Alice involved in painting roses red to pacify the Queen, from Alice in Wonderland. I base this on the look of the girl compared to a named Alice card in one of Beckett-Griffith's previous decks, as well as the presence of the grinning Cheshire Cat, the maze, and the red paint brush and roses (click the link to see a clip from the Disney movie - she's even wearing a similar blue dress with white pinafore). Yet, the companion book talks of a girl losing a painting competition to a cat who bribed the judges!?

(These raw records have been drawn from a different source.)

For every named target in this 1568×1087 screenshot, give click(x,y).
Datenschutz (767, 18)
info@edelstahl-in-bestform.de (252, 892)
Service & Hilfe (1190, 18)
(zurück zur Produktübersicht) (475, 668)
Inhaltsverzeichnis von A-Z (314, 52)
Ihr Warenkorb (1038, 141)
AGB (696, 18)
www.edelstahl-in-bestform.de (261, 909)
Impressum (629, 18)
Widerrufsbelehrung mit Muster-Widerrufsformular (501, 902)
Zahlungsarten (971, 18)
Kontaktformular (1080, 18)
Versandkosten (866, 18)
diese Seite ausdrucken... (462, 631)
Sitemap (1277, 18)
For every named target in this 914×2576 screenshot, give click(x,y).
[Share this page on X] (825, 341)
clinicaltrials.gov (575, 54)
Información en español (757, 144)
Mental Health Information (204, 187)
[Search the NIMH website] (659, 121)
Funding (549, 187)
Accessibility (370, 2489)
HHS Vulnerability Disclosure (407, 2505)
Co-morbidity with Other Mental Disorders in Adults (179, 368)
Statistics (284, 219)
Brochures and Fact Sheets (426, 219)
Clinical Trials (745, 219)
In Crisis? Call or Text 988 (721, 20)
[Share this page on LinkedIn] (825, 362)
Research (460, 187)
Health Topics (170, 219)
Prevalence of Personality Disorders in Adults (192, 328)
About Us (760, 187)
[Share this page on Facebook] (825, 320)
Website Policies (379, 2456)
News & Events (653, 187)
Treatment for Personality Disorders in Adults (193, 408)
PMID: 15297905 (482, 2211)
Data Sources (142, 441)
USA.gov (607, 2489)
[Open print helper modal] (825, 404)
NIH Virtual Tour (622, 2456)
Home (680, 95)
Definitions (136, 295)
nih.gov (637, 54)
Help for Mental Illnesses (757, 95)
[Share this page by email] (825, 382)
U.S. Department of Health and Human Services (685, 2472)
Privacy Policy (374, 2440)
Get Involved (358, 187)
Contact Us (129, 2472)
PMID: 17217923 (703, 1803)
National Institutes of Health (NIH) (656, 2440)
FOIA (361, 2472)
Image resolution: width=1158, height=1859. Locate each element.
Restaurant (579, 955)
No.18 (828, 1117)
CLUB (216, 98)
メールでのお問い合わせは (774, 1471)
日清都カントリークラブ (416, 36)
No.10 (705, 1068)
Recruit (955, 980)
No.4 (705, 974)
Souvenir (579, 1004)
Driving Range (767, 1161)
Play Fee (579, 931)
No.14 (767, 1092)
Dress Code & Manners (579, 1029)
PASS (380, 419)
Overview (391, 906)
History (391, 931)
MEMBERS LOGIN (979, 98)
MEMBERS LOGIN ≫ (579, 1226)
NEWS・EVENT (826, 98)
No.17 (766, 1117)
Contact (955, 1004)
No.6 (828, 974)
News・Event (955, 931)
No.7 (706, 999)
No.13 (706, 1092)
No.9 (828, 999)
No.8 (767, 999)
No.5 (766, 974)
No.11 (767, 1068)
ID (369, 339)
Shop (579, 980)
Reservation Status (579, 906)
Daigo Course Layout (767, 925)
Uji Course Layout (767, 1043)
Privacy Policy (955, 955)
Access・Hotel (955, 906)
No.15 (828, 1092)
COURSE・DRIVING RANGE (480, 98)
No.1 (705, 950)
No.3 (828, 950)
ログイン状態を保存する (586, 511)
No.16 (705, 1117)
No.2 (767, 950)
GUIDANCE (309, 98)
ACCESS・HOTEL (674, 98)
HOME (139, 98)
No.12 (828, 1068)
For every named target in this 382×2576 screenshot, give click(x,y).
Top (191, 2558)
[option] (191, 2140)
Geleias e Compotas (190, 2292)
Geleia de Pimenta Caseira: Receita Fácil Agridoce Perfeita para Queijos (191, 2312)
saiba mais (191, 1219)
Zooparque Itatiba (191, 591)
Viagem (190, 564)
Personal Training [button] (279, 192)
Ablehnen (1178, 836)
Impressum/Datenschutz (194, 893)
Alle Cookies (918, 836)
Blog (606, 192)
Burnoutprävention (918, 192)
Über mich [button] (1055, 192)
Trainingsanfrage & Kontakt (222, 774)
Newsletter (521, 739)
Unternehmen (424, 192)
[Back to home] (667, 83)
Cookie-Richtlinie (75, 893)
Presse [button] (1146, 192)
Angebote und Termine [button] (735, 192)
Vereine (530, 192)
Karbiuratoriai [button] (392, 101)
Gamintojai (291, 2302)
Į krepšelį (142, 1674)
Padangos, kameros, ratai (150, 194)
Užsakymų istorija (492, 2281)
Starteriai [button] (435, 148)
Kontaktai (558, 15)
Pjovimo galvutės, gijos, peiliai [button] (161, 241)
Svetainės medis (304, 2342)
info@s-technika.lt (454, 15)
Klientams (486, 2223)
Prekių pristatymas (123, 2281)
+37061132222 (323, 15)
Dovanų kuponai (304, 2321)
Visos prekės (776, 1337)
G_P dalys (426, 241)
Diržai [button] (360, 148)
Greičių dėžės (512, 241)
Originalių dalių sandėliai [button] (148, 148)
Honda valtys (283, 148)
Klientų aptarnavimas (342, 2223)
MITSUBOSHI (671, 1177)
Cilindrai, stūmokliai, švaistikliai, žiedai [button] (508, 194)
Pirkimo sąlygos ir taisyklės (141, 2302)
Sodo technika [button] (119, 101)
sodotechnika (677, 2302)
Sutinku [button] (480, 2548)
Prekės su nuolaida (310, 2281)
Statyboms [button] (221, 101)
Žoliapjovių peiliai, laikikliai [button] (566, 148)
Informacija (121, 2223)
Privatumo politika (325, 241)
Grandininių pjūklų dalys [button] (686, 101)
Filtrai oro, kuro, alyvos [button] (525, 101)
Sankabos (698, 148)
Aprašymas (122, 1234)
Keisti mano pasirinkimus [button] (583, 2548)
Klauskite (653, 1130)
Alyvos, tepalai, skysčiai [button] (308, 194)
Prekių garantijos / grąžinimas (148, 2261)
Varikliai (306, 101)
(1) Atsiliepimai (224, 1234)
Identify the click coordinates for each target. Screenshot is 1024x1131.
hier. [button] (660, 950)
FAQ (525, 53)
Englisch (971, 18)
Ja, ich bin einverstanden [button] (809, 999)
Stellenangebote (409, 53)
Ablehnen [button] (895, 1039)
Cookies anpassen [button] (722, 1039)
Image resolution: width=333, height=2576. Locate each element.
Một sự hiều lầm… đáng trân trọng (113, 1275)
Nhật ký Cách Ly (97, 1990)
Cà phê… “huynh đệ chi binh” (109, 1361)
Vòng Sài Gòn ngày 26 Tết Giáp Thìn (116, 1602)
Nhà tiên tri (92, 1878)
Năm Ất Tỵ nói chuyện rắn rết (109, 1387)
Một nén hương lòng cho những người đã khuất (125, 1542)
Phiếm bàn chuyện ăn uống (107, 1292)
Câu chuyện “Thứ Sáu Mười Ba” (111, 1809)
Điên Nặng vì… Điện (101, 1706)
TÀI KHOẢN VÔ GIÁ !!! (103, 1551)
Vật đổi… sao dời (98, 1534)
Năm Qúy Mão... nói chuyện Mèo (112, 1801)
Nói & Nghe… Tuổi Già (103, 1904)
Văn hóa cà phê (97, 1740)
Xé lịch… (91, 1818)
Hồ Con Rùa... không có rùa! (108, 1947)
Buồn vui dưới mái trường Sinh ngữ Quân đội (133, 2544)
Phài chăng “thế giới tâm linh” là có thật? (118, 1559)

Still, these are two slip-ups, as most of the cards and stories connect well. And though simple, they have a warm playfulness while remaining true to the tarot archetypes.
One section which is very innovative and well thought out is the Courts. There is a Nymph for each of the renamed suits: Fires, Waters, Airs and Earths (the last two plurals, in particular, really don't work well for me). Then, the other twelve Courts are represented by the twelve astrological signs, named to suggest the zodiac sign and its elemental association. So, we have the Lion of Fires for Leo, and the Crab of Waters, for Cancer.
These astrological cards seem to be ones created as a whole, either specifically for this project or for another astrological project. The artwork is simpler and more cartoon-like than the other imagery, while still beautiful and still clearly showing Beckett-Griffith's 'signature'. As for the use of these for the Courts, I think it works very well. The book gives meanings for each sign/card, both in terms of personality types, and describing situations they could express. It's a very different and yet useable approach to the Court cards.
Still, despite being artwork chosen, rather than created, to fit, mostly the cards do work. Some take a little getting used to, and some open up wonderful new perspectives. I love the Japanes high-tech angel as the Eight of Waters, realising the meaninglessness of all that tech and glitz, and going out into the world to discover what truly matters to her. Or the Eight of Earths with a sad maid trying to learn to understand the working of the universe through her practical experiments.
The bottom line for me is that it's a tarot with Jasmine Beckett-Griffith's artwork, and that alone would make it worth getting for me!